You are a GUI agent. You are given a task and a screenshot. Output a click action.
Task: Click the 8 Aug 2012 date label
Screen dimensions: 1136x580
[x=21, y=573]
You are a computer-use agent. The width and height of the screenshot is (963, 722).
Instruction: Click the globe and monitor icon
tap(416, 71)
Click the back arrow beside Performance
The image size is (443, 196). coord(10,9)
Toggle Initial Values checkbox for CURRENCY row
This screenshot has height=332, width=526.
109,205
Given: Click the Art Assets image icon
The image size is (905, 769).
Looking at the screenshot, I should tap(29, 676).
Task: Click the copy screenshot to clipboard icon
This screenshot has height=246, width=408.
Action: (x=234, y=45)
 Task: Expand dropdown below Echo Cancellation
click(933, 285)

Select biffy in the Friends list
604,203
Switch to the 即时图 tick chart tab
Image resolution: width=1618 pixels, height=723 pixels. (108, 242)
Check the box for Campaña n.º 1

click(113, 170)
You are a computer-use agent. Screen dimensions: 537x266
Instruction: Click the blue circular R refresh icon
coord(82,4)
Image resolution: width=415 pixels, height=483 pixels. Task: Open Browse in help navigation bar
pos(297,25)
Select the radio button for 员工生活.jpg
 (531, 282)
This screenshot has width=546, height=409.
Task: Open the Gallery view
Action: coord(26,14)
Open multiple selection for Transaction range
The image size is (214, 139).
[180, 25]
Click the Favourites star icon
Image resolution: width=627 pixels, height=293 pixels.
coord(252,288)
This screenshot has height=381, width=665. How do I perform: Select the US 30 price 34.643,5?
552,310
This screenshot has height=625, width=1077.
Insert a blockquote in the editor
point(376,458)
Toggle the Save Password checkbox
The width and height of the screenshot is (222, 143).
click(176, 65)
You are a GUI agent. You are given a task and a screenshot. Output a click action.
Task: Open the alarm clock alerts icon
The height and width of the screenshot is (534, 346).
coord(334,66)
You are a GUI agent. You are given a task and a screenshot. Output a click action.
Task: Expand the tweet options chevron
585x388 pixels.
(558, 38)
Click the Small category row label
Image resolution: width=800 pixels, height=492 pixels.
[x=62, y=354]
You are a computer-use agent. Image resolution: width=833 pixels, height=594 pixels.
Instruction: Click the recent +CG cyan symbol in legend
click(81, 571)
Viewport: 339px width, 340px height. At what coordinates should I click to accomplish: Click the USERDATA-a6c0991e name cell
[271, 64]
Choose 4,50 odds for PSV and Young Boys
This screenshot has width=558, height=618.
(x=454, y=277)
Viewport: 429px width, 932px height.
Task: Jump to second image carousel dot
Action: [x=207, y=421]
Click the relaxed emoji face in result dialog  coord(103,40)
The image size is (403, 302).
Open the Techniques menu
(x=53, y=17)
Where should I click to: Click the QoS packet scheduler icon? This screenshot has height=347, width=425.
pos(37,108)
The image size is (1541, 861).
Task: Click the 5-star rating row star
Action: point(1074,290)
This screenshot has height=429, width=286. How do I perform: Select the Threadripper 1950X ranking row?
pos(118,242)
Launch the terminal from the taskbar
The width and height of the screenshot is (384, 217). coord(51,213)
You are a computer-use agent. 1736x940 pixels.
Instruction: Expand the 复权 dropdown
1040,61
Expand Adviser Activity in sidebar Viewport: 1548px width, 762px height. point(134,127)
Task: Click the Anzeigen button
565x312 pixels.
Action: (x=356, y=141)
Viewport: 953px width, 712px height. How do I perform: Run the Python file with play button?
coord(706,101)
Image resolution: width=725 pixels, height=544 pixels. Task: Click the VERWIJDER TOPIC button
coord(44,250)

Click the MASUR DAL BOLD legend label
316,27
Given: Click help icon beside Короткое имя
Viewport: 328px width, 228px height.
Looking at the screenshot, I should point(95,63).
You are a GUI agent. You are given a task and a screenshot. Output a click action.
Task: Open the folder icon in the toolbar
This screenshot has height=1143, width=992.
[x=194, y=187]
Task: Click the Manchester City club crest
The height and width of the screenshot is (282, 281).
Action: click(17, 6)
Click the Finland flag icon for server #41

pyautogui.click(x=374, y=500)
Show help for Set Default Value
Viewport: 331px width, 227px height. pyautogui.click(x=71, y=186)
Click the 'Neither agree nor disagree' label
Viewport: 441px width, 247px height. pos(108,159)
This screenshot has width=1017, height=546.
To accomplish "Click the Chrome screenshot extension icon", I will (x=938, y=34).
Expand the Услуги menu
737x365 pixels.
⁂
**EXERCISE PROMPT**: Your answer must consist solely of the lines above between the line holding "Where should I" and the line holding "Task: Click the Anzeigen button", inclusive, copied exactly.

**ANSWER FOR THIS EXERCISE**:
Where should I click to: Click the QoS packet scheduler icon? This screenshot has height=347, width=425.
pos(37,108)
The image size is (1541, 861).
Task: Click the 5-star rating row star
Action: point(1074,290)
This screenshot has height=429, width=286. How do I perform: Select the Threadripper 1950X ranking row?
pos(118,242)
Launch the terminal from the taskbar
The width and height of the screenshot is (384, 217). coord(51,213)
You are a computer-use agent. 1736x940 pixels.
Instruction: Expand the 复权 dropdown
1040,61
Expand Adviser Activity in sidebar Viewport: 1548px width, 762px height. point(134,127)
Task: Click the Anzeigen button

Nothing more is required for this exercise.